Quelle: vom 18.1.12 http://www.orf.at/stories/2100062/2100030/
Die Zahl der Fußgänger, die ihren Kopfhörern lauschend von Autos oder Zügen erfasst werden, hat sich in den letzten sechs Jahren mehr als verdreifacht. Die meisten Unfallopfer sind junge Männer und Teenager. Das geht aus einer neuen Studie der University of Maryland School of Medicine in Baltimore hervor.
Häufig können Fußgänger die Hupgeräusche von Autos und Zügen nicht hören, wobei die Opfer in fast drei Viertel der Fälle ihren Verletzungen erliegen. Jeder ist sich des Risikos bewusst, das der Gebrauch von Mobiltelefonen oder das Verfassen von Textmitteilungen im Straßenverkehr mit sich bringt. Trotzdem sieht man immer mehr Teenager, die sich Kopfhörer tragend mit ihrem neuesten Gerät beschäftigen und abgelenkt sind, so Hauptverfasser Richard Lichenstein.

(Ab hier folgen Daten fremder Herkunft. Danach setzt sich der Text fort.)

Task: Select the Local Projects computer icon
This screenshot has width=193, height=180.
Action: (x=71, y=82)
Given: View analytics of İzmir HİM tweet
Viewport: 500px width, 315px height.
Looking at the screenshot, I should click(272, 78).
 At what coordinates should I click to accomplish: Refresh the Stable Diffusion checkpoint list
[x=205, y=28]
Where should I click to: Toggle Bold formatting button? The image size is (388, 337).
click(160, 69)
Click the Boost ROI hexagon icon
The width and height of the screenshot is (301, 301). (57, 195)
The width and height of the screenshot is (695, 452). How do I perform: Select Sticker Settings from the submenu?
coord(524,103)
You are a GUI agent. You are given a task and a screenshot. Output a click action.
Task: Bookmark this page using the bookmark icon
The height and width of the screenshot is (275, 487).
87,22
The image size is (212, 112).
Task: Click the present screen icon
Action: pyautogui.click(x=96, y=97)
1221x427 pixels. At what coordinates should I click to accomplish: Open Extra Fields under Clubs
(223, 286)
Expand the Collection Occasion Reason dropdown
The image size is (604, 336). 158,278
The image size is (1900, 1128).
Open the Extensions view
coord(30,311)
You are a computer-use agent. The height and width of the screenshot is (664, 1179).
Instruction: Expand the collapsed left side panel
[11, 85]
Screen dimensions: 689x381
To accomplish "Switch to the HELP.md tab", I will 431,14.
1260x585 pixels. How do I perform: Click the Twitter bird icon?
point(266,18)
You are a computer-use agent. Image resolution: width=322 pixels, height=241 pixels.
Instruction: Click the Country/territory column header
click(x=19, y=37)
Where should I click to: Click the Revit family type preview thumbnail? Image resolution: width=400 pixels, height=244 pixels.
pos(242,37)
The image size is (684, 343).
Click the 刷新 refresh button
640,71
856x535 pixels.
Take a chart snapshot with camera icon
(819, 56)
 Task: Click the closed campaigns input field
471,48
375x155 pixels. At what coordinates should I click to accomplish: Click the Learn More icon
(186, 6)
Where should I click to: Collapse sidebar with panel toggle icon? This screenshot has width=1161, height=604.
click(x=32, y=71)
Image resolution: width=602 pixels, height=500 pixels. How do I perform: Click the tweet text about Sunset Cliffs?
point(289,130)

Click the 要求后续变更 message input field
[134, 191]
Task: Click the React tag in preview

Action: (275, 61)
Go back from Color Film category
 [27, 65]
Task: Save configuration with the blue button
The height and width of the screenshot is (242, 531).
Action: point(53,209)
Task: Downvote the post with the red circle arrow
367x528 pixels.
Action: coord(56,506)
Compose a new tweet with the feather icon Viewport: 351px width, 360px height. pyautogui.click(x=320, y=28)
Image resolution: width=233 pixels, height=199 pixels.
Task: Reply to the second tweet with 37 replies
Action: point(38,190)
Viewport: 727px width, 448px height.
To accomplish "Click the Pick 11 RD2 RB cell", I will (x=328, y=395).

Da wir immer verlockendere Geräte entwickeln, steigt auch das Risiko von Unfällen, die auf Ablenkung und ausgeblendete Umgebungsgeräusche zurückzuführen sind.
Viele Unfälle tödlich
Die US-Wissenschaftler überprüften insgesamt 116 Unfälle aus den Jahren 2004 bis 2011, bei denen Fußgänger nachweislich von Kopfhörern Gebrauch machten. 70 Prozent der Unfälle endeten für den Fußgänger tödlich. Mehr als zwei Drittel aller Unfallopfer waren männlich (68 Prozent) und unter 30 Jahre alt (67 Prozent). Die über die Jahre gestiegene Unfallhäufigkeit geht demnach mit der steigenden Beliebtheit von MP3-Player, iPod und Co. einher.
Ablenkung und Deprivation
Lichenstein und seine Kollegen weisen auf zwei Unfallursachen hin: Die durch elektronische Geräte verursachte Ablenkung, auch als Unaufmerksamkeitsblindheit“ bezeichnet, wobei es durch multiple Stimulation zu einer Einschränkung der mentalen Verarbeitungskapazität des Gehirns kommt. Dazu kommt die sensorische Deprivation - die Fähigkeit des Fußgängers, das Warnsignal eines Zuges oder Fahrzeuges wahrzunehmen, wird durch die Geräusche des tragbaren elektronischen Geräts und durch den Kopfhörer eingeschränkt.
Diese Meinung wird auch von vielen Verkehrsexperten geteilt: Diese Studie zeigt wieder einmal die Wichtigkeit, alle Sinne zu nutzen, während wir am Straßenverkehr teilnehmen, meinte Floor Lieshout vom britischen Youth For Road Safety in der Huffington Post und sprach von einem störenden Trend durch die Kopfhörer. Sein Kollege Andrew Howard fügt hinzu, einige Fußgänger seien so gefangen in ihrer kleinen Blase, dass sie die Welt vergessen, die sich um sie dreht.
Deutschland: Augen und Ohren auf
Auch in Deutschland ist kürzlich die Diskussion über Kopfhörernutzung im Straßenverkehr entflammt. Viele Fußgänger seien zunehmend abgelenkt, sagte Verkehrsminister Peter Ramsauer (CSU) der Saarbrücker Zeitung. Mit lauter Musik oder dem Handy in den Ohren schlafwandeln sie über Straßen und Bahnsteige, kritisierte der Minister. Deswegen könnten sie herannahende Autos, Radfahrer oder Bahnen nicht hören. Es gelte Augen und Ohren auf, und er appellierte, auf Kopfhörer und MP3-Player im Straßenverkehr zu verzichten. Von einem Verbot ist aber auch unser Nachbarland noch weit entfernt.